E, por isso, as medidas cautelares elencadas no artigo 319 do Código de Processo Penal revelam-se inadequadas e insuficientes para prevenção e repressão do crime, fazendo-se necessária a prisão para garantia da ordem pública. Nesse ponto, aliás, demonstrada a necessidade da prisão, resta por óbvio, afastada a aplicação das cautelares, por insuficiência" (fl. 25).

O Superior Tribunal de Justiça firmou posicionamento segundo o qual, considerando a natureza excepcional da prisão preventiva, somente se verifica a possibilidade da sua imposição e manutenção quando evidenciado, de forma fundamentada em dados concretos, o preenchimento dos pressupostos e requisitos previstos no art. 312 do CPP.

Convém, ainda, ressaltar que, considerando os princípios da presunção da inocência e a excepcionalidade da prisão antecipada, a custódia cautelar somente deve persistir em casos em que não for possível a aplicação de medida cautelar diversa, de que cuida o art. 319 do CPP.

No caso dos autos, não obstante as instâncias ordinárias tenham feito menção a elementos concretos do caso aptos a demonstrar a necessidade de resguardar a ordem pública, verifica-se que a quantidade de droga apreendida - 5,25g de maconha, 7,35g de crack , e 7,79g de cocaína - não se mostra exacerbada, não havendo circunstâncias que extrapolem a normalidade do tipo penal, o que permite concluir que a potencialidade lesiva da conduta imputada ao paciente não pode ser tida como das mais elevadas.

Ademais, embora o paciente seja reincidente específico, não há nos autos notícias de seu envolvimento com organização criminosa, o que, somado ao fato de o crime em questão não envolver violência ou grave ameaça à pessoa, indica a desproporcionalidade da prisão preventiva e a suficiência das medidas cautelares menos gravosas.

Nesse sentido, cito os seguintes julgados desta Corte:

AGRAVO REGIMENTAL EM HABEAS CORPUS. TRÁFICO DE DROGAS. PRISÃO PREVENTIVA. DESPROPORCIONALIDADE PARA O ACAUTELAMENTO DA ORDEM PÚBLICA. RÉ REINCIDENTE ESPECÍFICA. QUANTIDADE NÃO TÃO EXPRESSIVA DE ENTORPECENTES APREENDIDOS. MEDIDAS CAUTELARES DO ART. 319 DO CPP. SUFICIÊNCIA. DECISÃO MANTIDA. AGRAVO REGIMENTAL NÃO PROVIDO.

1. Para ser compatível com o Estado Democrático de Direito - o qual se ocupa de proteger tanto a liberdade quanto a segurança e a paz públicas - e com a presunção de não culpabilidade, é necessário que a decretação e a manutenção da prisão cautelar se revistam de caráter excepcional e provisório. A par disso, a decisão judicial deve ser suficientemente motivada, mediante análise da concreta necessidade da cautela, nos termos do art. 282I e II, c/c o art. 312, ambos do CPP.

- _Material de consulta_
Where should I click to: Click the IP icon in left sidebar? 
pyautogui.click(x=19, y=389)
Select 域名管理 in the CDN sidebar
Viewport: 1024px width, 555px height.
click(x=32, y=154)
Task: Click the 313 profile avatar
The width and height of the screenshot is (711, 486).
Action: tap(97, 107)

...

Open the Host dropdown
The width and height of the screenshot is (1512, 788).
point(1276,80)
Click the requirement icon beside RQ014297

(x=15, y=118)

* * *

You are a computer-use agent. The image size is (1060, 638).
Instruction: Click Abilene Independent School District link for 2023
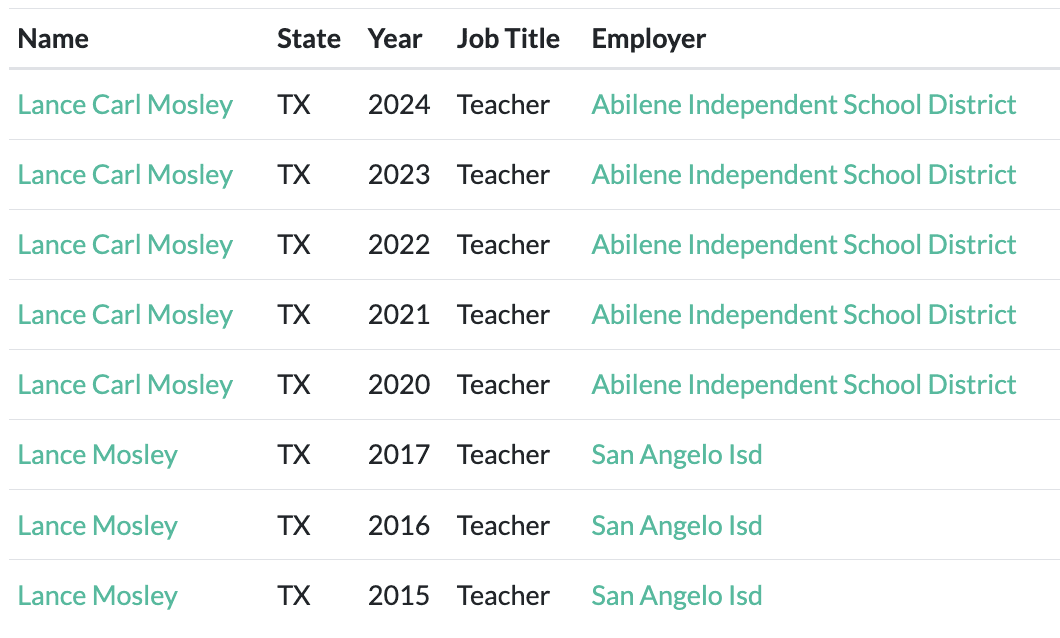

- _Exercícios propostos_
1. Reproduza fielmente o trecho da página a partir de "No caso dos" até "das mais elevadas.", incluindo este último.
2. Relacione as drogas apreendidas mencionadas no trecho da página, acompanhadas das respectivas quantidades.
3. Prossiga com a redação do trecho da página sobre a prisão preventiva a partir do ponto em que ele se encerra.

- _Respostas fornecidas_
1.
No caso dos autos, não obstante as instâncias ordinárias tenham feito menção a elementos concretos do caso aptos a demonstrar a necessidade de resguardar a ordem pública, verifica-se que a quantidade de droga apreendida - 5,25g de maconha, 7,35g de crack , e 7,79g de cocaína - não se mostra exacerbada, não havendo circunstâncias que extrapolem a normalidade do tipo penal, o que permite concluir que a potencialidade lesiva da conduta imputada ao paciente não pode ser tida como das mais elevadas.

2.
- Maconha: 5,25g
- Crack: 7,35g
- Cocaína: 7,79g

3.
2. A reincidência específica não tem o condão, por si só, de obstar a revogação da medida cautelar pessoal mais severa quando os elementos concretos demonstram ser a medida mais severa desproporcional para o acautelamento da ordem pública.

3. As providências cautelares do art. 319 do CPP não se equiparam à impunidade, haja vista que a segregação da liberdade do indivíduo, por si só, não assegura ser o meio mais eficaz na contenção da criminalidade.

4. Agravo regimental não provido.

AgRg no HC n. 800.481/PR, relator Ministro Rogerio Schietti Cruz, Sexta Turma, DJe de 11/5/2023).

AGRAVO REGIMENTAL EM HABEAS CORPUS. TRÁFICO DE DROGAS. PRISÃO PREVENTIVA. GRAVIDADE ABSTRATA. POUCA QUANTIDADE DE DROGA. REITERAÇÃO QUE NÃO JUSTIÇA A CUSTÓDIA. FUNDAMENTAÇÃO INIDÔNEA. MEDIDAS CAUTELARES ALTERNATIVAS. CABIMENTO. AGRAVO DESPROVIDO.

1. O Ministério Público Federal se insurge contra decisão monocrática desta relatoria que revogou a prisão preventiva do paciente, mediante a imposição de medidas cautelares menos gravosas.

2. A privação antecipada da liberdade do cidadão acusado de crime reveste-se de caráter excepcional em nosso ordenamento jurídico, e a medida deve estar embasada em decisão judicial fundamentada (art. 93, IX, da CF), que demonstre a existência da prova da materialidade do crime e a presença de indícios suficientes da autoria, bem como a ocorrência de um ou mais pressupostos do artigo 312 do Código de Processo Penal. Exige-se, ainda, na linha perfilhada pela jurisprudência dominante deste Superior Tribunal de Justiça e do Supremo Tribunal Federal, que a decisão esteja pautada em motivação concreta, sendo vedadas considerações abstratas sobre a gravidade do crime.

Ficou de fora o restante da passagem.